Why a Multi-lensatic Data Format

Open any compliance program and the same unit of work wears five name tags. A regulation mandates it in legal language. A technical control specifies how it gets configured and graded. A workforce framework hands it to a role. A proficiency model grades how hard it is to do. And now the AI catalogs claim software can do it. Five vocabularies, written by five communities, for five purposes. One piece of work.

A unified data structure across those communities is impossible, and the impossibility is structural: the field is a federation. Every standards body encodes what its community cares about, and communities don't surrender that. They shouldn't have to. What can exist is a common data format: shared shapes and citable addresses for the elements of compliance data that travel between systems, without impinging on any content provider's vocabulary or any developer's extensions. Translation, not conquest. That's what GRCSchema.org is for.

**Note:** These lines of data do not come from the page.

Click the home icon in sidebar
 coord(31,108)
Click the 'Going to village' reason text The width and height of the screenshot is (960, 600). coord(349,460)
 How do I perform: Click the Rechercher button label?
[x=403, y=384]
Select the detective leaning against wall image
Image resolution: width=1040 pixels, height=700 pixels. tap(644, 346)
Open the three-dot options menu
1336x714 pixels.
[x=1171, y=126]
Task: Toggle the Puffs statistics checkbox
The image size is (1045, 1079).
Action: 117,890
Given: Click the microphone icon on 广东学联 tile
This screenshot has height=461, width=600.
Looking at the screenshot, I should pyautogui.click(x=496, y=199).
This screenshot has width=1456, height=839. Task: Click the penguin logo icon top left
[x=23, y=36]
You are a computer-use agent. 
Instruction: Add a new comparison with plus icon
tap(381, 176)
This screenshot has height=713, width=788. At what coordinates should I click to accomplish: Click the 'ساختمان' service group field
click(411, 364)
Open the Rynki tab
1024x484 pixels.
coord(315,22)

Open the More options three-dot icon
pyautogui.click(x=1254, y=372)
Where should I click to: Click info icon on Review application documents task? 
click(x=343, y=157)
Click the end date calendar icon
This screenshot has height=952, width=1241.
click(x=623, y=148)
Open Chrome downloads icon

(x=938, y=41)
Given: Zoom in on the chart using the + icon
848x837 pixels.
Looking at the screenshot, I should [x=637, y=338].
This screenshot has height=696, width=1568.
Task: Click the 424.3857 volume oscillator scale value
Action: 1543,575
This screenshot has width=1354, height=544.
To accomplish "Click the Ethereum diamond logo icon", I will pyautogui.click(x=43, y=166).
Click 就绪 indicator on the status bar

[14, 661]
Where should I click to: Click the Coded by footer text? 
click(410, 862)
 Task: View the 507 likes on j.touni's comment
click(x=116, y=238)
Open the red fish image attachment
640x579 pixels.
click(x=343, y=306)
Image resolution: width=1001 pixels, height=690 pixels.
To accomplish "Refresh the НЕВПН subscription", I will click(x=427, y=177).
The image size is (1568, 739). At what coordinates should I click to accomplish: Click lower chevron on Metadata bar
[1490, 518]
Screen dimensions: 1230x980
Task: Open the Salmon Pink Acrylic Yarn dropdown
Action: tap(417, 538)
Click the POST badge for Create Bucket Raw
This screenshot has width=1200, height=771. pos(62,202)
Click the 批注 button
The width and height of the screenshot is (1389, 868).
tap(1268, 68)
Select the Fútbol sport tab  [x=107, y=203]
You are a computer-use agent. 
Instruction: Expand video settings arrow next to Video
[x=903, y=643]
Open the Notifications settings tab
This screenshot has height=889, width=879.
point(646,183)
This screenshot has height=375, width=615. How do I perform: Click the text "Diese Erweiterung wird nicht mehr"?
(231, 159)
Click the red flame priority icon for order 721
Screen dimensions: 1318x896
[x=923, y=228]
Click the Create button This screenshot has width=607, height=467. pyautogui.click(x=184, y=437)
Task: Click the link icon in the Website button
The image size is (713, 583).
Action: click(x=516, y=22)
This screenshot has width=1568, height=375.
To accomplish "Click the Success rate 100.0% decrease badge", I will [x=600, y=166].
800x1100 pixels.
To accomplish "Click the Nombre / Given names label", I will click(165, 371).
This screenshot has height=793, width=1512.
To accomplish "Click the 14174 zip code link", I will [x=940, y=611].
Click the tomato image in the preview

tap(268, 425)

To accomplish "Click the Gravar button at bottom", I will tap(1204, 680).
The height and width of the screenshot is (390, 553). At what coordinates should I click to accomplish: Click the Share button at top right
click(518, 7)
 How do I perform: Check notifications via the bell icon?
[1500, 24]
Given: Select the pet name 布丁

So read the survey below as a witness list, not a leaderboard. Each format earned its place by answering a question its community actually has. They're grouped by the question they answer, because that grouping (not the alphabet) is how you'll reach for them in practice.

The regulatory mandate lens: what am I obligated to do?

Akoma Ntoso ("linked hearts" in the Akan language of West Africa) began as an initiative of the Africa i-Parliament Action Plan and defines XML representations of parliamentary, legislative, and judiciary documents. It became an OASIS standard in 2018 and seeded OASIS' LegalDocML.

LegalXML, managed by OASIS Open, splits into LegalDocML (document structure for legislatures, courts, and contracts, based on Akoma Ntoso) and LegalRuleML (a rule interchange language that lets implementers structure, evaluate, and compare legal arguments).

StratML is the Strategy Markup Language, born from the US E-Gov Act's requirement that federal agencies publish strategic and performance plans in machine-readable form. Its goal: make goals, objectives, and stakeholders shareable, linkable, and analyzable.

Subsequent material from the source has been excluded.